[Click-target data]
-- Begin --

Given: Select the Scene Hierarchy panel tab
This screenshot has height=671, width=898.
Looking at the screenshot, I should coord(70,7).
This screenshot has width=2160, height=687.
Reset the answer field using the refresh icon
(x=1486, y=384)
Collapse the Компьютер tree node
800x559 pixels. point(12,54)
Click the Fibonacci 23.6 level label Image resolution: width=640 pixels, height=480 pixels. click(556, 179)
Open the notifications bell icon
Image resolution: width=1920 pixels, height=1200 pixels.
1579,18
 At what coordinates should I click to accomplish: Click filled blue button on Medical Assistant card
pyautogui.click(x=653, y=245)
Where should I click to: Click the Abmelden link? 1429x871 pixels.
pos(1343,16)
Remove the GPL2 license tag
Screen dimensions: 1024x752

-- End --

**Exercise:** Please give every line of the rows above as a JSON list of strings, one string per line, with blank lines left out.

**Worked solution:**
[
  "Given: Select the Scene Hierarchy panel tab",
  "This screenshot has height=671, width=898.",
  "Looking at the screenshot, I should coord(70,7).",
  "This screenshot has width=2160, height=687.",
  "Reset the answer field using the refresh icon",
  "(x=1486, y=384)",
  "Collapse the Компьютер tree node",
  "800x559 pixels. point(12,54)",
  "Click the Fibonacci 23.6 level label Image resolution: width=640 pixels, height=480 pixels. click(556, 179)",
  "Open the notifications bell icon",
  "Image resolution: width=1920 pixels, height=1200 pixels.",
  "1579,18",
  " At what coordinates should I click to accomplish: Click filled blue button on Medical Assistant card",
  "pyautogui.click(x=653, y=245)",
  "Where should I click to: Click the Abmelden link? 1429x871 pixels.",
  "pos(1343,16)",
  "Remove the GPL2 license tag",
  "Screen dimensions: 1024x752"
]